Staff and STAR team volunteers directly involved in the project, as well as others (the nurses supervising the continuous observers and staff who began to use the activities for patients who weren't receiving continuous observation), were regularly asked for input regarding which activities were most popular and effective with patients. The stock of these items was then increased to ensure their availability, and staff were encouraged to store some of these items on their units for easy accessibility. New items were added at the suggestion of staff, volunteers, patients, and families. Donations of new or gently used items were requested from manufacturers, community groups, private donors, and our hospital auxiliary. Many people responded with generosity, including hospital employees, local businesses, the town's Rotary Club, and a high school Key Club. Through use of a variety of funding sources and volunteer assistance, projects like ours can be cost neutral for the organization.

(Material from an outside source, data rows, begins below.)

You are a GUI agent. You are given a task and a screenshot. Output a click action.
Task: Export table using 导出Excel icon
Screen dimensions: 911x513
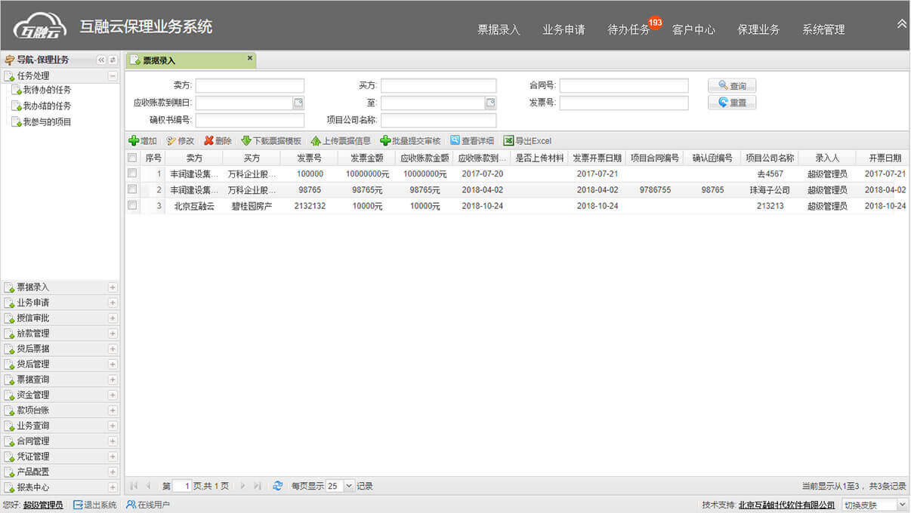[x=508, y=141]
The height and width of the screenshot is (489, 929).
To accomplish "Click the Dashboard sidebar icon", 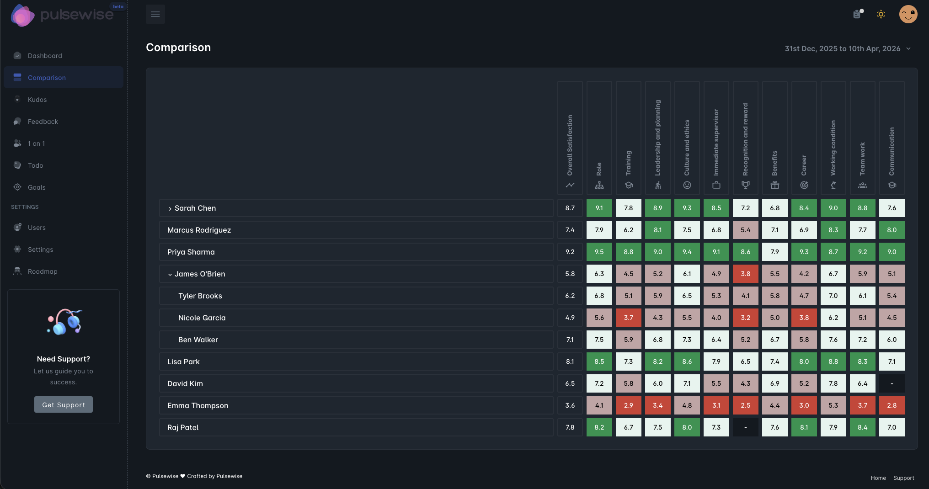I will (x=17, y=55).
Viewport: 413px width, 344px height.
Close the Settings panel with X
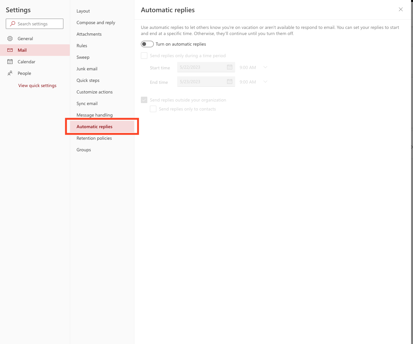pyautogui.click(x=401, y=9)
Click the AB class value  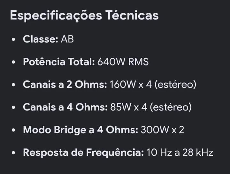click(x=67, y=39)
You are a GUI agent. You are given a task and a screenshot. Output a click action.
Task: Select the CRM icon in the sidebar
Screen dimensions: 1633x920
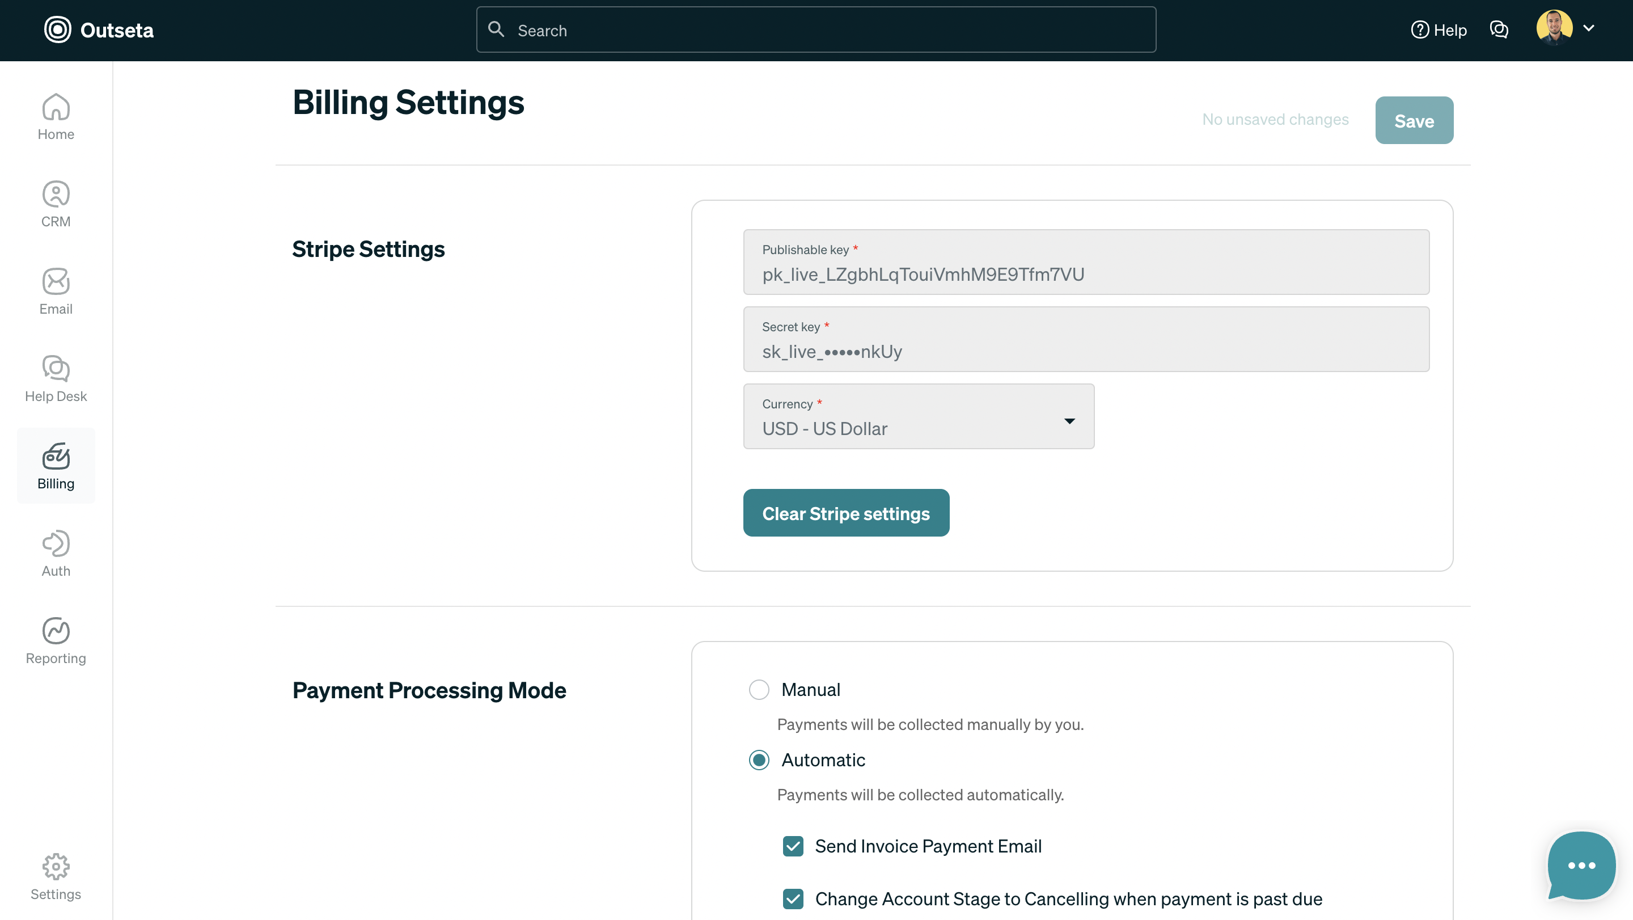56,203
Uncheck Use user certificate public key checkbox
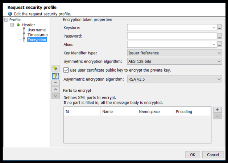The image size is (228, 163). (x=66, y=70)
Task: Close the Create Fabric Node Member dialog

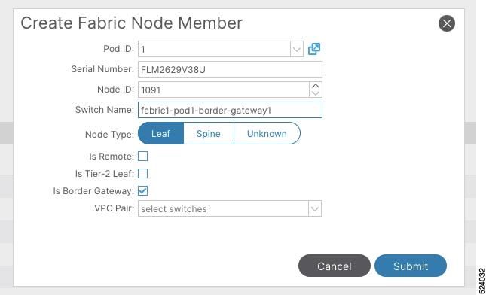Action: pyautogui.click(x=447, y=23)
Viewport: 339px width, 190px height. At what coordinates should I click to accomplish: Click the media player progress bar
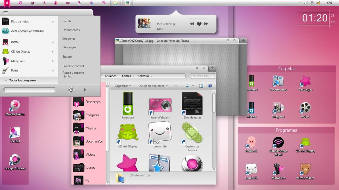(x=182, y=19)
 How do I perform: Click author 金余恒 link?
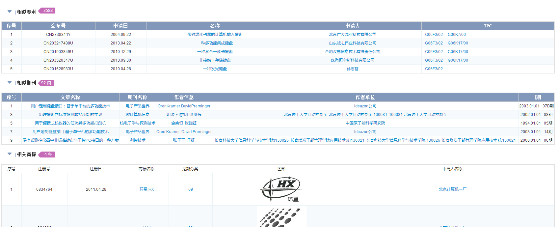[x=177, y=123]
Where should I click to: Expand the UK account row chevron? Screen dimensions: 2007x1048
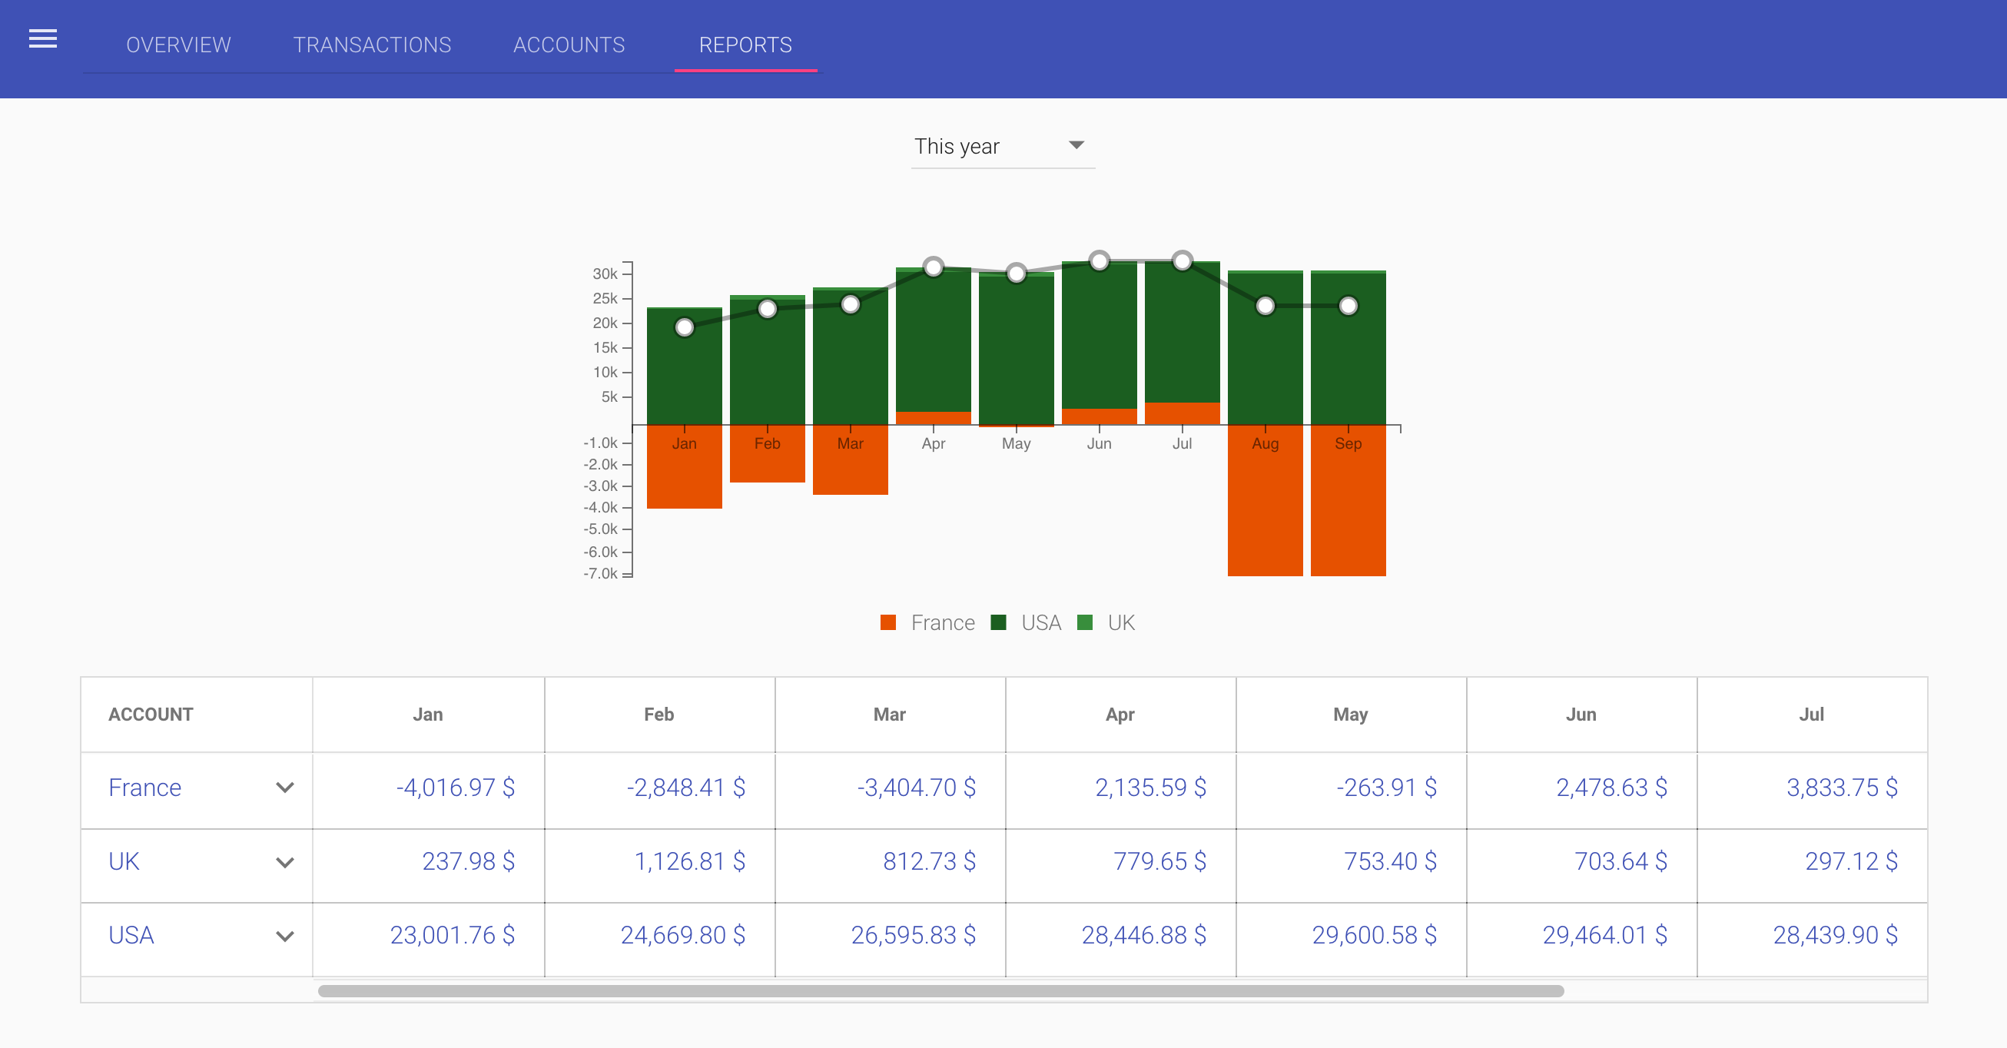coord(284,862)
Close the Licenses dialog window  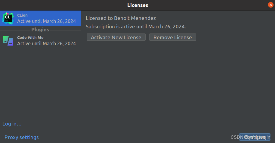point(270,5)
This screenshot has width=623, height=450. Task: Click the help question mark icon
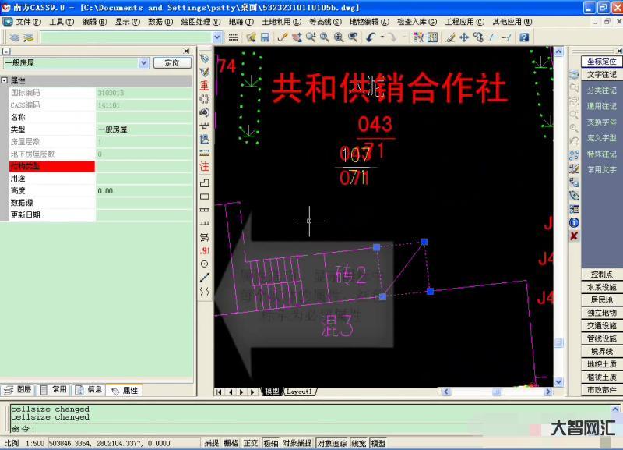point(524,37)
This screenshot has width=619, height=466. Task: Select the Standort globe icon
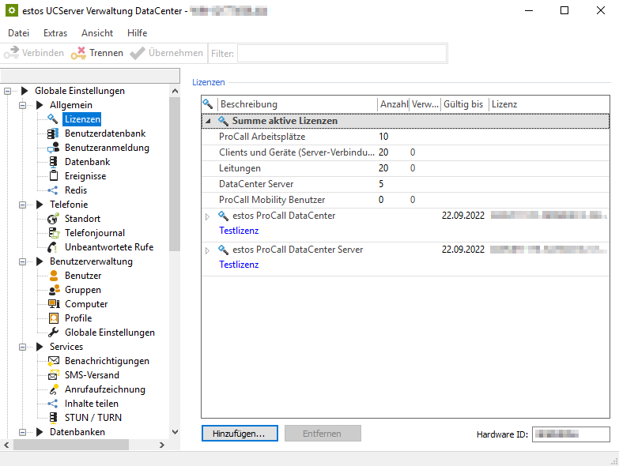(x=53, y=219)
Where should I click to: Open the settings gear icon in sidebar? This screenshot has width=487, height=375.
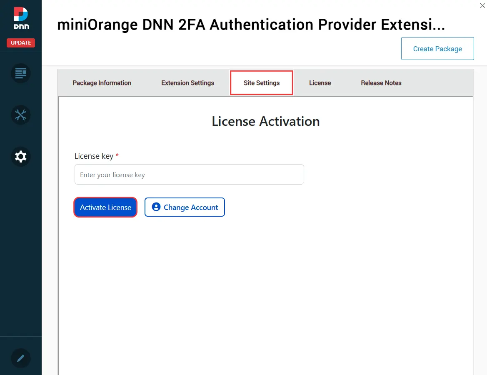click(x=20, y=157)
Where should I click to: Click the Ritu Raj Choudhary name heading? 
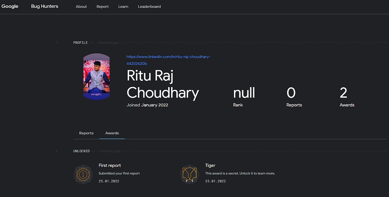[162, 84]
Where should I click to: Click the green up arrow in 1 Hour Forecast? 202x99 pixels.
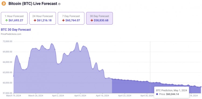tap(6, 21)
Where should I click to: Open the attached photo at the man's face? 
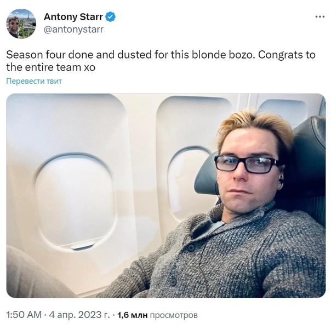coord(248,169)
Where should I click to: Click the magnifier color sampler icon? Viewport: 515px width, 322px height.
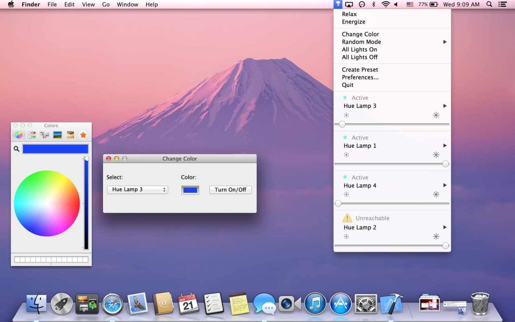pyautogui.click(x=16, y=149)
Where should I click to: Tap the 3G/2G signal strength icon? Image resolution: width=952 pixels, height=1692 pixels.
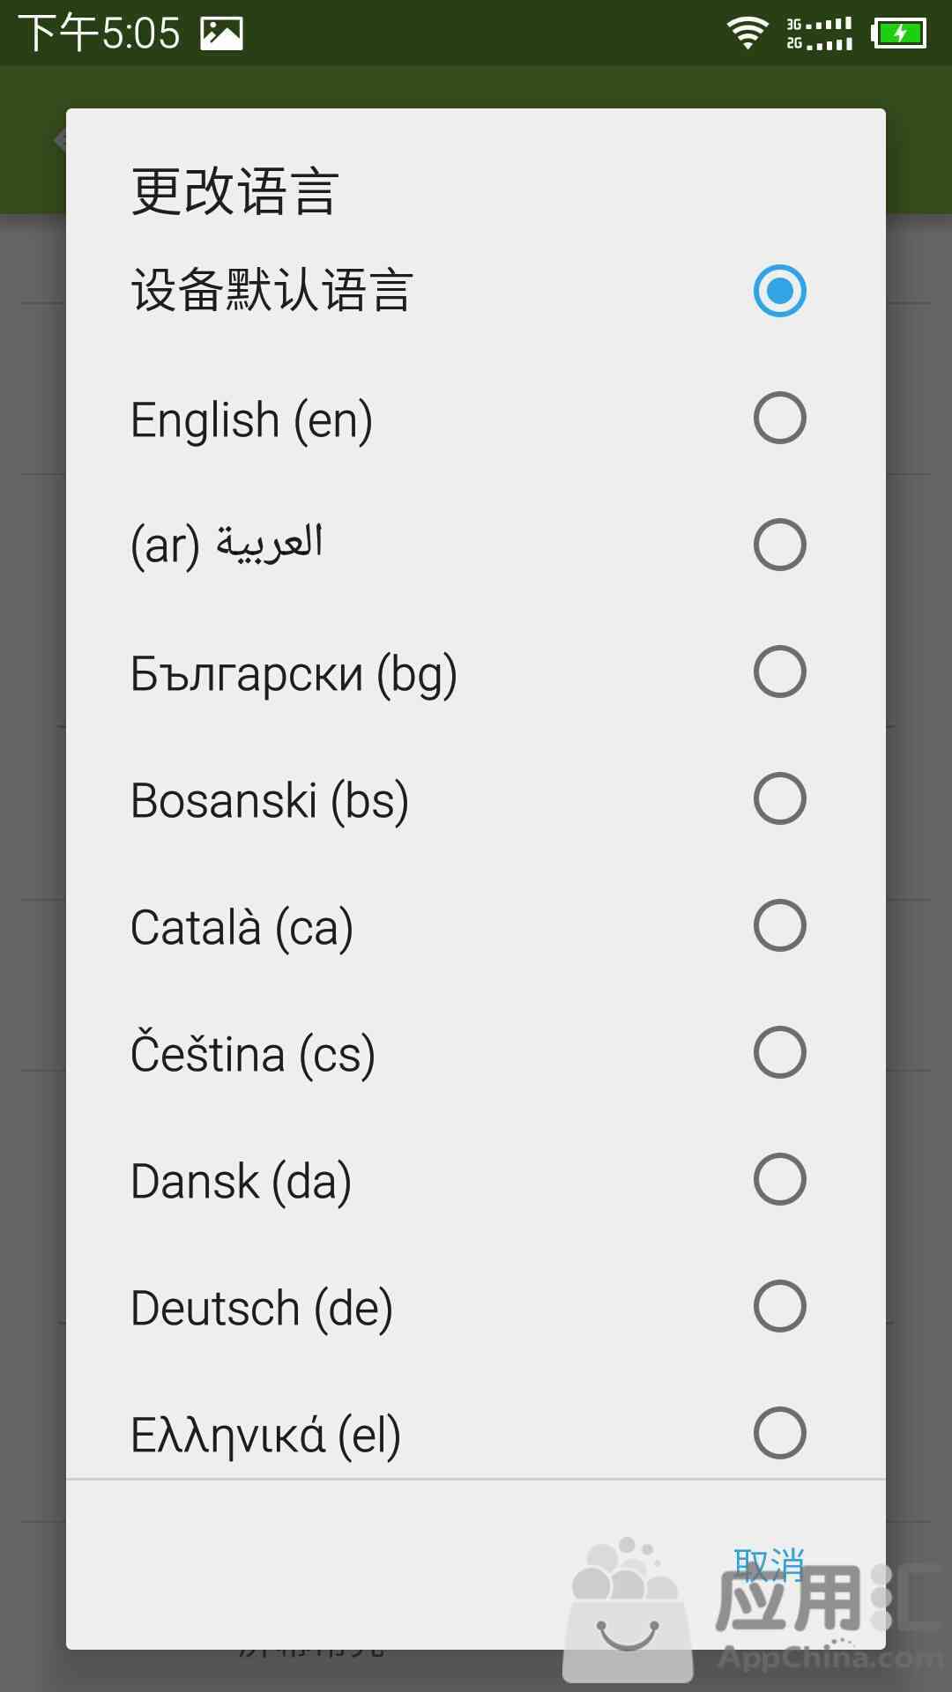pos(819,33)
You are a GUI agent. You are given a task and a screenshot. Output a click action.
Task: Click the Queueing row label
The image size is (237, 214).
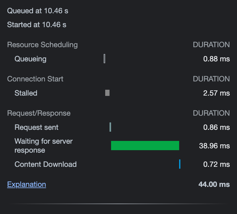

The hospital administration has shown strong support for this project. Many departments—including nursing, volunteer services, purchasing, storeroom, and philanthropy—have collaborated to accomplish its success. These departments assisted with the start-up, day-to-day operation, and expansion of the project. The project team received the hospital's Full Circle award and was acknowledged in a variety of forums.
Other areas of our hospital are now also using therapeutic activities to calm and relax patients. For example, postoperative acute care unit staff regularly use selected activities with patients emerging from anesthesia. In many cases, this has averted the need for pharmacologic treatment or restraints. Outpatient areas, such as the outpatient dialysis center, have requested items to occupy patients during treatment. For patients at risk for delirium, staff nurses report thinking more proactively, gathering items ahead of time in an attempt to prevent or decrease agitation. We are collecting these stories as anecdotal evidence and plan to share them in the future.
Suggestions for research. Further research is needed to investigate the association this project found between the use of individualized therapeutic activities and decreased patient agitation. A study exploring whether the use of therapeutic activities affects the amount, frequency, and duration of medications given to manage agitation would be useful. Studies examining the effect of therapeutic activities on the need for ongoing continuous observation, patient complications, length of stay, and patient satisfaction would also be valuable.